The Future of Flight Aviation Center is built


In September 2004, from among seven bidders the county selected the Howard S. Wright company to build the facility. The airport had had some sewer line installation work done in late 2003. Construction of the building itself began on November 1, 2004. It proceeded on schedule and within budget.

Initially there was not enough money in the budget for the observation deck and an elevator and an interior staircase to it. An additional $1.8 million from the PFD enabled inclusion of these features. A couple of months before construction was completed, Governor Christine Gregoire visited the site. Barry Smith described to her the terrific view visitors could see from the top of the building. The Governor asked how she could get up to that location, and proceeded to gamely climb up ladders to the roof. Taking in the panorama, she said, “Now I really know what you mean.”

The project was honored by Northwest Construction magazine as the “Best Public/Private Project of 2005,” based on criteria including safety, innovation, and contribution to the community. The awards article mentioned the use of a Grasspave permeable surface system in the parking lot and the installation of a Rainstore chamber to collect runoff and recharge ground water resources (rather than the usual retention ponds, which would attract birds – a hazard to the aircraft taking off and landing nearby).

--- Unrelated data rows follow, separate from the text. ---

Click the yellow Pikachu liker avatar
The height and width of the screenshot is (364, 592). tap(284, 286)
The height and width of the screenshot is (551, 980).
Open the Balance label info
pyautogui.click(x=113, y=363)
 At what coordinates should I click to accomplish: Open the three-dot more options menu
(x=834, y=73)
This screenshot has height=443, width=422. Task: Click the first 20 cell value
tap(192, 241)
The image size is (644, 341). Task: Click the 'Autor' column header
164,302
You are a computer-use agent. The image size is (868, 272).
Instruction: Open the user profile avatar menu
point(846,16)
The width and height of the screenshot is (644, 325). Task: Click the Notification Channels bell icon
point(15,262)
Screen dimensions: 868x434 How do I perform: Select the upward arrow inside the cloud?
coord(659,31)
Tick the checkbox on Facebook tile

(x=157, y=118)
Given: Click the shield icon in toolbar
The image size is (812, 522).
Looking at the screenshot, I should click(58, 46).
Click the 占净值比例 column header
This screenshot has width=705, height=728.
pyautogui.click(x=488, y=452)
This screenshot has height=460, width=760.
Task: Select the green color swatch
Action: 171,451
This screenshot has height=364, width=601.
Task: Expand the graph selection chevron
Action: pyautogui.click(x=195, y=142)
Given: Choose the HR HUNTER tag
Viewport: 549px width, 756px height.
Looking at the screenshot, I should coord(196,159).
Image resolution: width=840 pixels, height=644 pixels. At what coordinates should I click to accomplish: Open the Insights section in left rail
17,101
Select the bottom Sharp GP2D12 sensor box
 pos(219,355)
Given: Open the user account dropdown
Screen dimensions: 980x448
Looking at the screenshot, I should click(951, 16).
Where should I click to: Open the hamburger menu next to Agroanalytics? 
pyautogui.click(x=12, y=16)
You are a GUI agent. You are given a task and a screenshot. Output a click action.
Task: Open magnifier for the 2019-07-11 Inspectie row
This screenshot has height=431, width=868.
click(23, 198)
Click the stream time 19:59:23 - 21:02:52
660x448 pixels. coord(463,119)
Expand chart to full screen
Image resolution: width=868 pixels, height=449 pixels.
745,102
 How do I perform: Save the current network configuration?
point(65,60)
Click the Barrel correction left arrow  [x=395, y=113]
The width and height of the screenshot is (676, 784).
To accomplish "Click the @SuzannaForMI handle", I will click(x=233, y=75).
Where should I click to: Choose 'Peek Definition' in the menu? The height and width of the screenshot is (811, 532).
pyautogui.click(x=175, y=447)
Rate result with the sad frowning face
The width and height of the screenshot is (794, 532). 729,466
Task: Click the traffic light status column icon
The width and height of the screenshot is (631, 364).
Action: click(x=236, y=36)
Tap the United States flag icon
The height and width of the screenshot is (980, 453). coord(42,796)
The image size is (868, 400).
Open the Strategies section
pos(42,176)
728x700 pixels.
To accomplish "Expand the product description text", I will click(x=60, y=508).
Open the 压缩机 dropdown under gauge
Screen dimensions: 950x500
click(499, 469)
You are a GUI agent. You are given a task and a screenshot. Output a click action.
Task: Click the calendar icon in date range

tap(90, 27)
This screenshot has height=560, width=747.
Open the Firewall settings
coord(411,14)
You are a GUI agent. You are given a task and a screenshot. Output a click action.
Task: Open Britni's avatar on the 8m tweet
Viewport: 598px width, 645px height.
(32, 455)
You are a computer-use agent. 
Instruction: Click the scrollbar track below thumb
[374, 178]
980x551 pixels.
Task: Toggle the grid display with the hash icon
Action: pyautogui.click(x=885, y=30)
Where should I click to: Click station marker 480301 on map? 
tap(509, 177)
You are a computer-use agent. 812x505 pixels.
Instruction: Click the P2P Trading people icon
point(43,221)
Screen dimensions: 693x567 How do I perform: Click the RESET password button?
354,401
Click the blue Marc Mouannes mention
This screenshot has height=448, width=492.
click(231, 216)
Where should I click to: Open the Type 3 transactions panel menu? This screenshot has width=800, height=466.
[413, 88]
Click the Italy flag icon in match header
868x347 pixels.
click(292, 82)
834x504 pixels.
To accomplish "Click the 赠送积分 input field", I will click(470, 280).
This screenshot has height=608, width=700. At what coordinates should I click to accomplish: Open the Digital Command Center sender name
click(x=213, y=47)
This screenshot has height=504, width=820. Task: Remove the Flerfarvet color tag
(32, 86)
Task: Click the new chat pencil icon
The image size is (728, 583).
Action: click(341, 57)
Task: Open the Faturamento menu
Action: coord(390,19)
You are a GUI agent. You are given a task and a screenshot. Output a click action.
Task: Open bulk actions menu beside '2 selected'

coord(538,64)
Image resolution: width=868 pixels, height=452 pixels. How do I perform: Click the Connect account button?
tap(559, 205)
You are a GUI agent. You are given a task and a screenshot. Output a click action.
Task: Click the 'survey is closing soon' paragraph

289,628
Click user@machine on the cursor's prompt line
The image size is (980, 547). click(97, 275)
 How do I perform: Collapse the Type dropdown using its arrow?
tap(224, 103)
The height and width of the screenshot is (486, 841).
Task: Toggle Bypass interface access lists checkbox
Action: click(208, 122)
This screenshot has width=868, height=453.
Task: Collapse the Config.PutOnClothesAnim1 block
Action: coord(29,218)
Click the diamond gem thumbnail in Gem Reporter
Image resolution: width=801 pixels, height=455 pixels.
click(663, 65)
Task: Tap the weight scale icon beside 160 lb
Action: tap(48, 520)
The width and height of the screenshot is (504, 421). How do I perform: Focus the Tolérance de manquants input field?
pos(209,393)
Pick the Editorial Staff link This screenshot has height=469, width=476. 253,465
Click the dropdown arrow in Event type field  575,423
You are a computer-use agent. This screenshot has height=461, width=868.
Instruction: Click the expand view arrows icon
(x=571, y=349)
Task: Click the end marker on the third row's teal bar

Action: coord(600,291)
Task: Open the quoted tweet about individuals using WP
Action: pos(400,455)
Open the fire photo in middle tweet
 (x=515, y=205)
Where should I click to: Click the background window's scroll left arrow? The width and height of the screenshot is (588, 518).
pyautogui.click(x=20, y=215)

Several concepts were considered for the new facility, including connecting the building to a Boeing 747, parking a Boeing 727 and a B-52 bomber at the entrance,and having separate “aircraft-exhibit hangar” and museum buildings. Freiheit and Ho of Bellevue and Krei Architecture of Seattle produced the final design, which was a single building.

At the same time that the Future of Flight was being built, a Hilton Garden Inn was constructed across the street to the north. It opened in October, 2005

The completed Future of Flight Aviation Center & Boeing Tour had 73,000 square feet of interior space. Within the new building were:

  • A 28,000 square-foot, 48-foot tall gallery for exhibits and displays;
  • A 9,000 square-foot rooftop observation deck overlooking Paine Field, with a panoramic view of the Cascade Mountains in the distance to the east, Possession Sound, Mt. Baker to the north, and Mt. Rainier to the south.
  • Conference space for 250 people; special event space for groups of up to 1400 people;
  • A 125 seat café;
  • The Future of Flight Gift Shop;
  • The Boeing Tour center, where visitors start and finish their visit to the plant in which The Boeing Company assembles its 747, 767, 777 and 787 airplanes, including
    • A 240 seat theater,
    • The Boeing Store,
  • Office space

The north side of the building is set into a slope (Barry Smith’s “small hill”), so that the public entrance is on the second floor. The lobby, ticket and information counters, the Future of Flight Gift Shop, restrooms, Foundation offices, Boeing Tour offices, conference rooms, café, the Boeing Tour theater, and the Boeing Store are on that upper level. The lobby area overlooks the exhibit gallery, which is on the lower, first floor – at the same level as the runway ramp area that abuts the building’s south side.

The Future of Flight’s address is 8415 Paine Field Blvd., Mukilteo, WA 98275. Paine Field is mostly within the city of Everett and unincorporated Snohomish County, but a small triangular portion of its northwest corner is in the city of Mukilteo. The municipal boundary line cuts north-south across the Future of Flight building just about in the middle.